EXTRAIT CHOISI >>
· · · · · · ·

I-5- Les dérives de la Francophonie, le racisme
et la Xénophobie de la France
S'il est vrai que la Francophonie fait l'objet de deux
mentions seulement dans notre corpus, nous avons noté toutefois qu'elle
ne bénéficie pas d'une appréciation favorable. Bien au
contraire, non seulement on lit un rejet des Français, mais aussi celui
de leur Francophonie : « Les français, nous n'en
voulons plus ici, mais alors plus du tout. Mais est-ce que c'est leur
problème ? D'abord ce fut leur foutu franc CFA, une vraie
calamité. Et voilà qu'ils viennent en plus nous casser les pieds
avec leur francophonie. » (Mongo Beti 1999 : 27)
Mongo Beti pense que la Francophonie linguistique est
irréelle, ou plutôt un mensonge :
...Comment prétendre coopérer avec un peule sans
parler la langue où il bègue depuis des
millénaires ? Voyez-vous, messieurs, la francophonie est un concept
mensonges, au moins sur le plan linguistique, et sans doute sur tous les
autres. Mais il faut faire avec, que voulez vous ? Au demeurant, qu'est-ce
que le mensonge, sinon un synonyme de la politique parmi d'autres ? (Mongo
Beti 2000 : 128)
Que ce soit dans ses fictions ou hors fiction,
l'écrivain contestataire garde une position très critique face
à la francophonie. Dans le rebelle II, il la
dénonce avec véhémence lorsqu'il dit :
Non, je ne le crois pas du tout, je l'ai dit très
souvent. D'ailleurs, je suis contre la francophonie des Français, c'est
un instrument d'oppression. C'est un échafaudage d'idées, qui
d'ailleurs n'ont rien à voire avec la langue française,
conçue pour maintenir les Africains sans autel. Ça n'est pas du
tout un instrument de développement, ni de libération, puisque
tut ce qui concerne la francophonie, institution, argent, vient de la France.
L'initiative est absolument aux Africains et d'ailleurs, en Afrique, on
préfère les chefs d'Etat aux écrivains, qui sont pourtant
les dépositaires de cette langue française. ( Djifack 2007 :
163)
Si la Francophonie des Français est perçue par
Mongo Beti comme un instrument d'oppression au service du
néocolonialisme, il apparaît également très clair
que cette ancienne métropole est dépeinte comme raciste et
xénophobe, au regard de l'arsenal des lois Pasqua sur l'immigration qui
rendent l'entrée et le séjour en France très
compliqués, et compte tenu de l'idéologie
développée et étendue par la lepénisation.

· · · · · · ·

CONSIGNES >>
(1) Recopiez fidèlement l'extrait sur la Francophonie, depuis « Mongo Beti pense » jusqu'à « 2000 : 128) ».
(2) Relevez toutes les références bibliographiques placées entre parenthèses dans l'extrait sur la Francophonie.
(3) D'après l'extrait sur la Francophonie, comment Mongo Beti perçoit-il la Francophonie des Français ?

CONTENU DES DONNÉES >>

· · · · · · ·

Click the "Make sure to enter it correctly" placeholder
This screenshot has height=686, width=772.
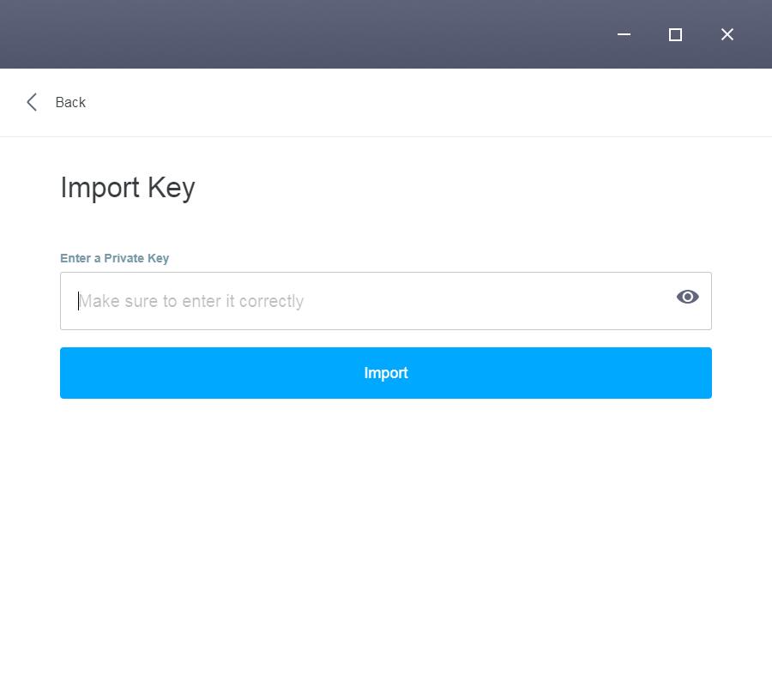pyautogui.click(x=191, y=301)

· · · · · · ·

RÉPONSES AUX CONSIGNES >>
(1)
Mongo Beti pense que la Francophonie linguistique est
irréelle, ou plutôt un mensonge :
...Comment prétendre coopérer avec un peule sans
parler la langue où il bègue depuis des
millénaires ? Voyez-vous, messieurs, la francophonie est un concept
mensonges, au moins sur le plan linguistique, et sans doute sur tous les
autres. Mais il faut faire avec, que voulez vous ? Au demeurant, qu'est-ce
que le mensonge, sinon un synonyme de la politique parmi d'autres ? (Mongo
Beti 2000 : 128)

(2)
Mongo Beti 1999 : 27
Mongo Beti 2000 : 128
Djifack 2007 : 163

(3) Il la perçoit comme un instrument d'oppression au service du néocolonialisme.